EXERCISE PROMPT ▸
With the pictures omitted, write out the entries that follow exactly as they stand.

Screenshot grounding data:
..............................

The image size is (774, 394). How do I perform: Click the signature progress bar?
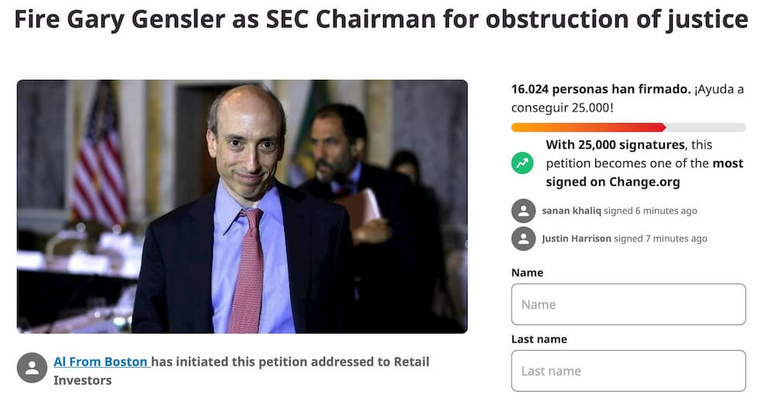(x=628, y=127)
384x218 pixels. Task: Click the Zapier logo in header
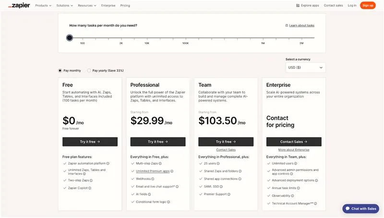19,5
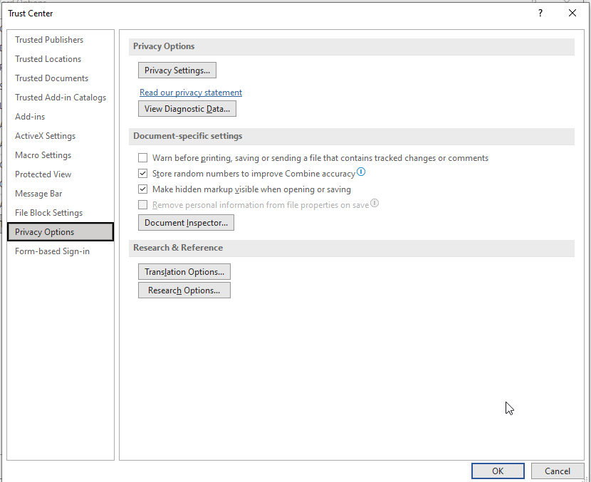
Task: Click the help question mark icon
Action: 540,14
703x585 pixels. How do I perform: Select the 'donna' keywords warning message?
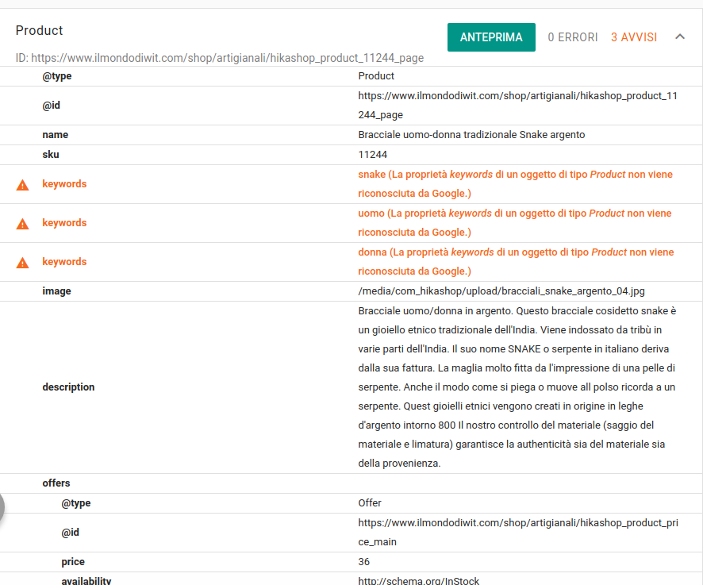coord(515,261)
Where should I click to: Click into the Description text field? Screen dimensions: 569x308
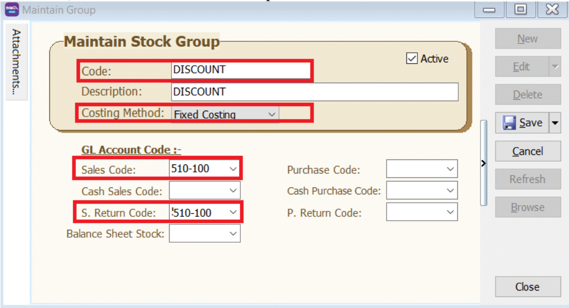(x=314, y=92)
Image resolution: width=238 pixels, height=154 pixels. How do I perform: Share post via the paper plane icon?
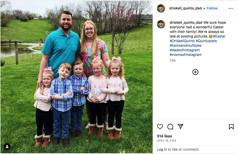(180, 126)
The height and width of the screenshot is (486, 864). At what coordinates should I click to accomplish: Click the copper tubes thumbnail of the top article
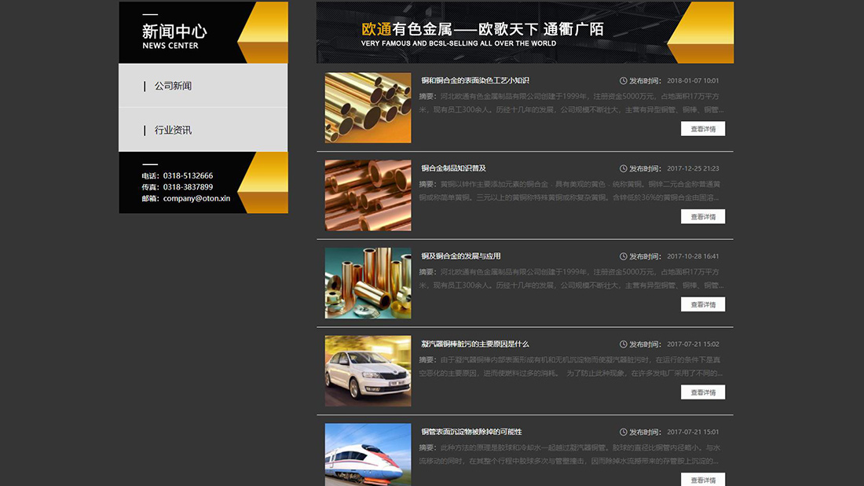(368, 108)
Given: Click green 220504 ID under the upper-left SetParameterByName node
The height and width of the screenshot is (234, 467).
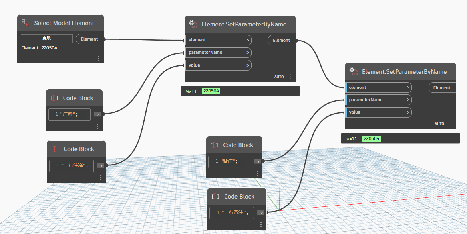Looking at the screenshot, I should pyautogui.click(x=211, y=91).
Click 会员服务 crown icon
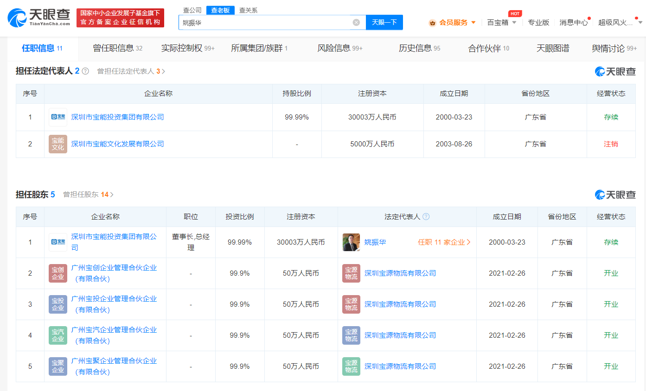 click(x=432, y=23)
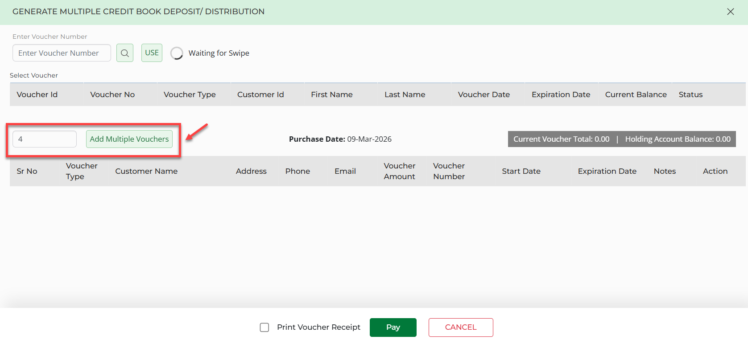This screenshot has width=748, height=344.
Task: Click the Customer Name column header
Action: 146,171
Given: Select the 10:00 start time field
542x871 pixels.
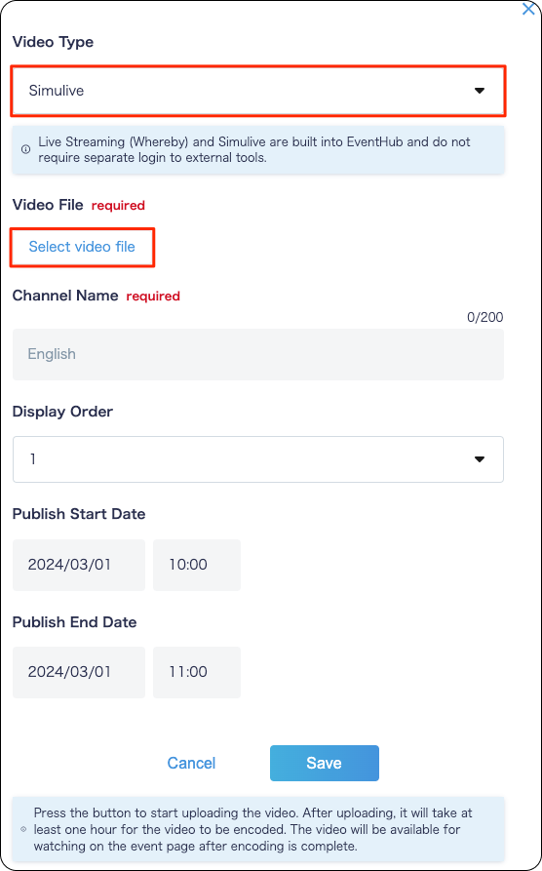Looking at the screenshot, I should click(197, 565).
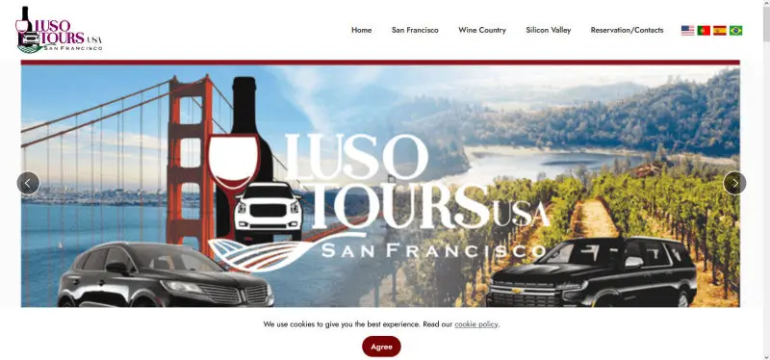This screenshot has width=770, height=360.
Task: Advance the slider with right arrow
Action: tap(734, 183)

..............................

RESPONSE ▸
The image size is (774, 394). How do I perform: Click the signature progress bar?
(x=628, y=127)
384x218 pixels. Task: Click the Zapier logo in header
19,5
Task: Click the help question mark icon
Action: 540,14
703x585 pixels. How do I perform: Select the 'donna' keywords warning message?
coord(515,261)
Where should I click to: Click into the Description text field? Screen dimensions: 569x308
(x=314, y=92)
Image resolution: width=238 pixels, height=154 pixels. How do I perform: Share post via the paper plane icon?
(180, 126)
The height and width of the screenshot is (486, 864). At what coordinates should I click to accomplish: Click the copper tubes thumbnail of the top article
(368, 108)
Given: Click green 220504 ID under the upper-left SetParameterByName node
The height and width of the screenshot is (234, 467).
Looking at the screenshot, I should pyautogui.click(x=211, y=91).
Click 会员服务 crown icon
 click(x=432, y=23)
This screenshot has width=748, height=344.
Task: Click the Customer Name column header
Action: 146,171
Given: Select the 10:00 start time field
542x871 pixels.
Looking at the screenshot, I should click(197, 565).
This screenshot has width=770, height=360.
Task: Advance the slider with right arrow
Action: tap(734, 183)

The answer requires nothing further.